Top of DATA TO USE
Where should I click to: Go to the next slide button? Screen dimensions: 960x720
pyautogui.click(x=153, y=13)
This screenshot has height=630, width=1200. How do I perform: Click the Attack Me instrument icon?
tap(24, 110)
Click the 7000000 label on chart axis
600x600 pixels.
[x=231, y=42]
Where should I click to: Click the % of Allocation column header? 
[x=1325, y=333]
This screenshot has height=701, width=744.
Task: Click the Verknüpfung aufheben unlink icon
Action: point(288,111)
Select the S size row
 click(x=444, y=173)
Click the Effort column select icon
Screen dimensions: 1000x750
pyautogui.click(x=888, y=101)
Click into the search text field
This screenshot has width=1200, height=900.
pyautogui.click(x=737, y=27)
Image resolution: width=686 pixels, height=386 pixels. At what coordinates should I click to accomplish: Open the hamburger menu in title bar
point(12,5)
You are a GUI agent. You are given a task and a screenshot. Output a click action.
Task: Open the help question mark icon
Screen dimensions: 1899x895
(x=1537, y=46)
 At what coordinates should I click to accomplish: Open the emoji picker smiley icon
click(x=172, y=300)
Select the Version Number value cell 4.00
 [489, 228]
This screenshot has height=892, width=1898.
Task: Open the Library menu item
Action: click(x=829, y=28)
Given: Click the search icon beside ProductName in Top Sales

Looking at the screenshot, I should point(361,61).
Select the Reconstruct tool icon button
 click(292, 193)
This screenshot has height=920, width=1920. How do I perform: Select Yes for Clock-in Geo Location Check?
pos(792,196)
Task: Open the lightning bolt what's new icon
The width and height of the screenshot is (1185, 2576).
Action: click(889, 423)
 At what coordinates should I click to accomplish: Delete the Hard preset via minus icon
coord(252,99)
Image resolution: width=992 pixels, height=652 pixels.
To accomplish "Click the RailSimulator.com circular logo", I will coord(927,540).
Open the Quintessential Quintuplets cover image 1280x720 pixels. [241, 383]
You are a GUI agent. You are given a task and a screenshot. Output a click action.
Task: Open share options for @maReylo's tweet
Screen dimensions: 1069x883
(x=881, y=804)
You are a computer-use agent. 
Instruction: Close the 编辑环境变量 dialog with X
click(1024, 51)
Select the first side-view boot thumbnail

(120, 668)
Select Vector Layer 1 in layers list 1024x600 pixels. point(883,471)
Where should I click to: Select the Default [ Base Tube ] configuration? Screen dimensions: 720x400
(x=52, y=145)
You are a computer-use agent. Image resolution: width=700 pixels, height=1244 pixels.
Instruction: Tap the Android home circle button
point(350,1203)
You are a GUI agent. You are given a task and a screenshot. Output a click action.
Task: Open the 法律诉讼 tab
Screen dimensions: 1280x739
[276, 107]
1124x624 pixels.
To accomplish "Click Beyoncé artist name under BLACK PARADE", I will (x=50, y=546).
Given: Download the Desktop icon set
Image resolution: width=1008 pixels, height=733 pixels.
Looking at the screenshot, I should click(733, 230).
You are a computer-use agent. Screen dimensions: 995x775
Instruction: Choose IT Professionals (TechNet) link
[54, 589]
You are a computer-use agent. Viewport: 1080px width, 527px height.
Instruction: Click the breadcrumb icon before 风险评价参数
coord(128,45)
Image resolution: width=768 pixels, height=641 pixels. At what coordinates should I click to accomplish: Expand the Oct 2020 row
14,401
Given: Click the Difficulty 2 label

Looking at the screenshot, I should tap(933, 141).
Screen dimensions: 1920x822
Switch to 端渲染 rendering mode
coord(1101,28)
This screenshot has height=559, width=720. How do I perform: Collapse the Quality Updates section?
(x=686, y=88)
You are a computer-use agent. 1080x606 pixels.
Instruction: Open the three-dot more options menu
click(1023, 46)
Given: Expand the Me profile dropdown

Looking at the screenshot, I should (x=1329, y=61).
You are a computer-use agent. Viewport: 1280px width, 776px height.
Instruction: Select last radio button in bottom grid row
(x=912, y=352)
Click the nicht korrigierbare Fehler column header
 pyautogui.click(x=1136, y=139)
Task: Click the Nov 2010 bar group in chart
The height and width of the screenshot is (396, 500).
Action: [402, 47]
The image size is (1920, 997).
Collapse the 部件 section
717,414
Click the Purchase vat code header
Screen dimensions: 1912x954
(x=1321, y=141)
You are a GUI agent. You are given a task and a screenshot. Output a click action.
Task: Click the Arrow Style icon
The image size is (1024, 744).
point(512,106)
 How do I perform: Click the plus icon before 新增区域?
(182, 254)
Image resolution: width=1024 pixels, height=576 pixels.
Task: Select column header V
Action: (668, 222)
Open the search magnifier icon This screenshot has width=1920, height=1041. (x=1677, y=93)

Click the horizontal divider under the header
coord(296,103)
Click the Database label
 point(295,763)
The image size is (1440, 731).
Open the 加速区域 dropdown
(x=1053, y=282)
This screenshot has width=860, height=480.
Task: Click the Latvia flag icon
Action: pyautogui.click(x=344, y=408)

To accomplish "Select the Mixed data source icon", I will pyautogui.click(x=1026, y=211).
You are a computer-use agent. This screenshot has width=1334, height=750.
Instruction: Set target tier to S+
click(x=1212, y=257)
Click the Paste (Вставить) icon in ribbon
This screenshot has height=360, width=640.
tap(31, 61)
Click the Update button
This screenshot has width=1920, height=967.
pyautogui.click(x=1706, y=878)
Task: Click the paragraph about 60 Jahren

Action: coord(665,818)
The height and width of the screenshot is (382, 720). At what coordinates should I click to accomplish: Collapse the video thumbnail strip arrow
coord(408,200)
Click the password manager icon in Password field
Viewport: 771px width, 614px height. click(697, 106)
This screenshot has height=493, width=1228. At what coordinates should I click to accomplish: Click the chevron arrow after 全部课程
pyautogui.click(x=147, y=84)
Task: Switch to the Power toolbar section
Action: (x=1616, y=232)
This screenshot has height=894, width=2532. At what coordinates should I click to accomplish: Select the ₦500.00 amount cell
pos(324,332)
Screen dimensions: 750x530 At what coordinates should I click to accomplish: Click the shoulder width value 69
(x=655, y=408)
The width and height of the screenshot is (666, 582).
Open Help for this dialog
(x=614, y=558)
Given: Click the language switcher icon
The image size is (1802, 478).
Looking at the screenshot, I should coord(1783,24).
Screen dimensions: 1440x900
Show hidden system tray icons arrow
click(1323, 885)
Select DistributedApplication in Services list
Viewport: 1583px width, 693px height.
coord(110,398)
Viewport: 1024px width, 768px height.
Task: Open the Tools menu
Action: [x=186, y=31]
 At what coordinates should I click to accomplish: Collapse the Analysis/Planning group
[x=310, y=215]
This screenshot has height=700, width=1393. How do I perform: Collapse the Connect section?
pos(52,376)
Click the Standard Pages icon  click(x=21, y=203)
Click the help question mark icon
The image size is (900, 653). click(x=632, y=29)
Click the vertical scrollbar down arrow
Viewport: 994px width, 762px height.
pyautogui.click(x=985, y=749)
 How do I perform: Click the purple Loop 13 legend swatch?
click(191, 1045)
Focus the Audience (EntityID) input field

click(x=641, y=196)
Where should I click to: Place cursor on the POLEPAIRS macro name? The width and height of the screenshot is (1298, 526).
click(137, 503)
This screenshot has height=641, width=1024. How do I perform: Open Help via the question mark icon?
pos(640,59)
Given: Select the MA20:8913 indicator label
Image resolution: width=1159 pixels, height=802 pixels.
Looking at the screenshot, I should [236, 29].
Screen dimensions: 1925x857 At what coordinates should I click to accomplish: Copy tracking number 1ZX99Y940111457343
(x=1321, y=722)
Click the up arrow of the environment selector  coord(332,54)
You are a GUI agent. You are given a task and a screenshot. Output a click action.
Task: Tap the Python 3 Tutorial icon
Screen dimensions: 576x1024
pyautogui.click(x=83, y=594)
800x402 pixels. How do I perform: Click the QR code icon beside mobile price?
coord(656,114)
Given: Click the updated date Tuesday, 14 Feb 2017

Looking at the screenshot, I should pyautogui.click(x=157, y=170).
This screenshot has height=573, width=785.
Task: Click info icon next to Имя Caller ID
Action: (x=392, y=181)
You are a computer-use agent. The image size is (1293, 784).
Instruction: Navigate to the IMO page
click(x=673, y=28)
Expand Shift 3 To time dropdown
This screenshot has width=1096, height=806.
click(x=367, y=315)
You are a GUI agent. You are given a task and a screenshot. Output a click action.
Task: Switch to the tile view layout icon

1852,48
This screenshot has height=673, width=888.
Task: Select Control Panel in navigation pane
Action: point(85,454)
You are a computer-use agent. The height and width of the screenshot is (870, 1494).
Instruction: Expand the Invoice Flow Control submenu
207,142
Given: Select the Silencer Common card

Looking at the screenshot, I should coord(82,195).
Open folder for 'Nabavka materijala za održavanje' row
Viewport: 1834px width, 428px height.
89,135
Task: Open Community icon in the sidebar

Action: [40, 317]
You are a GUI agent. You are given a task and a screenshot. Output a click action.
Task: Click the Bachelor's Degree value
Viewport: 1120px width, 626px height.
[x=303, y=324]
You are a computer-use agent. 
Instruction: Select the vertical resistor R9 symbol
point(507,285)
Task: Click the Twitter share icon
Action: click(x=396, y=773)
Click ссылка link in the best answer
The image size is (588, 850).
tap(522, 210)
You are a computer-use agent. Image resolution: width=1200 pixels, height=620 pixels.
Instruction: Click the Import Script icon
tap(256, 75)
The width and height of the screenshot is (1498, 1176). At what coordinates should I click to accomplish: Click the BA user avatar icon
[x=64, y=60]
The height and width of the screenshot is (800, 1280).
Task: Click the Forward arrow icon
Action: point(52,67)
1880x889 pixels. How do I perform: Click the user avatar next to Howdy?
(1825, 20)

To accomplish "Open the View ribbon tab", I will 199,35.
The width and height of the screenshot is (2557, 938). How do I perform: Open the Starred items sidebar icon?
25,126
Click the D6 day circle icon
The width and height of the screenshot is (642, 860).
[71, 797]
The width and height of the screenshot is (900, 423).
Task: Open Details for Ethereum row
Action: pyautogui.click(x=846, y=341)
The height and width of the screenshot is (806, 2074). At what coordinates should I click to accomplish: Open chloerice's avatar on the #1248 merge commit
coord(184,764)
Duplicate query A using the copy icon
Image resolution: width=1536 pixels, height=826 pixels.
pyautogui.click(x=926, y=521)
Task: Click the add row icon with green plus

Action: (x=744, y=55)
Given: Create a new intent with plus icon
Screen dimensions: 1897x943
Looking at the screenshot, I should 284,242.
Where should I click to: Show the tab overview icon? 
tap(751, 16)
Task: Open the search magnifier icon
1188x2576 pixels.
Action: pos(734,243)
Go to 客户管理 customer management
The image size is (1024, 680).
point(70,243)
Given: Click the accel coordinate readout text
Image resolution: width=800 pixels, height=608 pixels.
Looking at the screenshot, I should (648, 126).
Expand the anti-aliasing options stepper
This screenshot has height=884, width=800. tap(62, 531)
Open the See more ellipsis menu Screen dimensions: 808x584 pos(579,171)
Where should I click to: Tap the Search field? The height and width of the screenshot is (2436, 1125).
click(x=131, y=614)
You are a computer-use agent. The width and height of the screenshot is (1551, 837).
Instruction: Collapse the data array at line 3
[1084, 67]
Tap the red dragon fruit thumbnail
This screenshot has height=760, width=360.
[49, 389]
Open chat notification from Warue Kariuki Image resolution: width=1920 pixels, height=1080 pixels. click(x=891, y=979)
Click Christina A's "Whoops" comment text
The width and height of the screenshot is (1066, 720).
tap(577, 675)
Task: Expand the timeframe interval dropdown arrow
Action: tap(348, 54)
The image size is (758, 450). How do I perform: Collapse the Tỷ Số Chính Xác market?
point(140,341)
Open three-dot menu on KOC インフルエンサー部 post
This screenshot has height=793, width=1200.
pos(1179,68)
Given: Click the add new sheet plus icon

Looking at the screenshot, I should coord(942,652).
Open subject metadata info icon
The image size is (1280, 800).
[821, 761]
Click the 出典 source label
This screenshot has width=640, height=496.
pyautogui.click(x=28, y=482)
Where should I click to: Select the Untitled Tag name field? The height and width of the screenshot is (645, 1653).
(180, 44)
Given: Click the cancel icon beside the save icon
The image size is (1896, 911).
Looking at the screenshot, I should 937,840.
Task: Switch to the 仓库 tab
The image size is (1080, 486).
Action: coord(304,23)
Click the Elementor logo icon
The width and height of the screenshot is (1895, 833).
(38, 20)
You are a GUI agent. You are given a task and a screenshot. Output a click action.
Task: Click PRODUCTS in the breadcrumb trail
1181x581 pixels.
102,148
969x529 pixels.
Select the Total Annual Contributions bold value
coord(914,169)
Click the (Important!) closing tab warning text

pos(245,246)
Bottom of DATA TO USE
DESCRIPTION OF THE TASK:
Look through the entries above and quote exactly the lines from the line with "Expand the anti-aliasing options stepper" to the line with "Task: Switch to the 仓库 tab", counting both of those lines.

ANSWER BELOW:
Expand the anti-aliasing options stepper
This screenshot has height=884, width=800. tap(62, 531)
Open the See more ellipsis menu Screen dimensions: 808x584 pos(579,171)
Where should I click to: Tap the Search field? The height and width of the screenshot is (2436, 1125).
click(x=131, y=614)
You are a computer-use agent. The width and height of the screenshot is (1551, 837).
Instruction: Collapse the data array at line 3
[1084, 67]
Tap the red dragon fruit thumbnail
This screenshot has height=760, width=360.
[49, 389]
Open chat notification from Warue Kariuki Image resolution: width=1920 pixels, height=1080 pixels. click(x=891, y=979)
Click Christina A's "Whoops" comment text
The width and height of the screenshot is (1066, 720).
tap(577, 675)
Task: Expand the timeframe interval dropdown arrow
Action: tap(348, 54)
The image size is (758, 450). How do I perform: Collapse the Tỷ Số Chính Xác market?
point(140,341)
Open three-dot menu on KOC インフルエンサー部 post
This screenshot has height=793, width=1200.
pos(1179,68)
Given: Click the add new sheet plus icon

Looking at the screenshot, I should coord(942,652).
Open subject metadata info icon
The image size is (1280, 800).
[821, 761]
Click the 出典 source label
This screenshot has width=640, height=496.
pyautogui.click(x=28, y=482)
Where should I click to: Select the Untitled Tag name field? The height and width of the screenshot is (645, 1653).
(180, 44)
Given: Click the cancel icon beside the save icon
The image size is (1896, 911).
Looking at the screenshot, I should 937,840.
Task: Switch to the 仓库 tab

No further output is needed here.